Question

Extracting Genomic Coverage Information Across Different Samples

0

Entering edit mode

10.1 years ago

empyrean999 ▴ 180

Hello,

I have 3 bam files that I wanted to compare against each other. For example I have reference file with 10,000 sequences. I have paired end reads sequenced for 3 different samples.

1) Sample 1 is 100% same as reference so we expect all reads to map to it 2) Sample 2 is 80% similar to reference so 20% of reference sequences wont have any reads 3) Sample 3 is 60% similar to reference and 40% of reference wont have any reads.

Now my goal is to identify what reference sequences doesnot have any reads mapped in Sample 2 and 3.I need to identify the 20% reference sequences from Sample 2 and 40% from Sample 3.

Also in some cases in a reference which is approx 10kb long, sample 1 maps to entire 10kb, sample 2 maps to first 5kb and sample 3 maps to last 3kb. so I need to identify the partial regions for those reference sequences as well.

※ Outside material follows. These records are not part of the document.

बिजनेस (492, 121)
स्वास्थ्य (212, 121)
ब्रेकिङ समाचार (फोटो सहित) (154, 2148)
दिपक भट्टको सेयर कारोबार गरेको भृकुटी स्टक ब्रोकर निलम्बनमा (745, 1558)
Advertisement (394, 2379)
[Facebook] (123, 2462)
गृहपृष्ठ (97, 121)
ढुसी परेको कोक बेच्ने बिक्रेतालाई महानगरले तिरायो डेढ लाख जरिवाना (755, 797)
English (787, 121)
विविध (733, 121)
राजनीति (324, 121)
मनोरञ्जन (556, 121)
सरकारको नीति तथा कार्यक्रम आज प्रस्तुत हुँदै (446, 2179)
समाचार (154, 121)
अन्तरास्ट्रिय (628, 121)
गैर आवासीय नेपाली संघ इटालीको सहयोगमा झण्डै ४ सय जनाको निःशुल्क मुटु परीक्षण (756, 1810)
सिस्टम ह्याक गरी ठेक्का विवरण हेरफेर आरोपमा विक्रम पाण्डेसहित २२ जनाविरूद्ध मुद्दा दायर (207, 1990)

I have the mapped sorted bam files for all these three samples. I am looking in to using bedtools but not sure what in bedtools will give the answer I needed.

I have the following commands which might do similar but it outputs differences at every base.

genomeCoverageBed -bg -ibam sample1.bam > sample1.bedgraph
genomeCoverageBed -bg -ibam sample2.bam > sample2.bedgraph
unionBedGraphs -header -i sample1.bedgraph sample2.bedgraph -names sample1 sample2 -g reference.fai -empty > samples1and2.txt

perl samtools sequencing bedtools • 2.2k views

ADD COMMENT • link updated 13 months ago by Ram 43k • written 10.1 years ago by empyrean999 ▴ 180

0

Entering edit mode

The title of your question is incorrect, you are not comparing two bam files. You are trying to find which genomic regions do not have read coverages in various samples. (btw having an incorrect title makes it less likely to get a good answer)

ADD REPLY • link updated 4.5 years ago by Ram 43k • written 10.1 years ago by Istvan Albert 100k

0

Entering edit mode

Any suggestions on my question?

ADD REPLY • link 10.1 years ago by empyrean999 ▴ 180

score 0 · Answer 1 · 2014-03-24

I think the way to solve this is to create sets of covered regions for each sample, then perform set operations as needed.

You can use bedtools intersect -c to produce the number of counts a gene is covered by reads.

Then use sort and use the uniq utility to count how many times does each gene appear.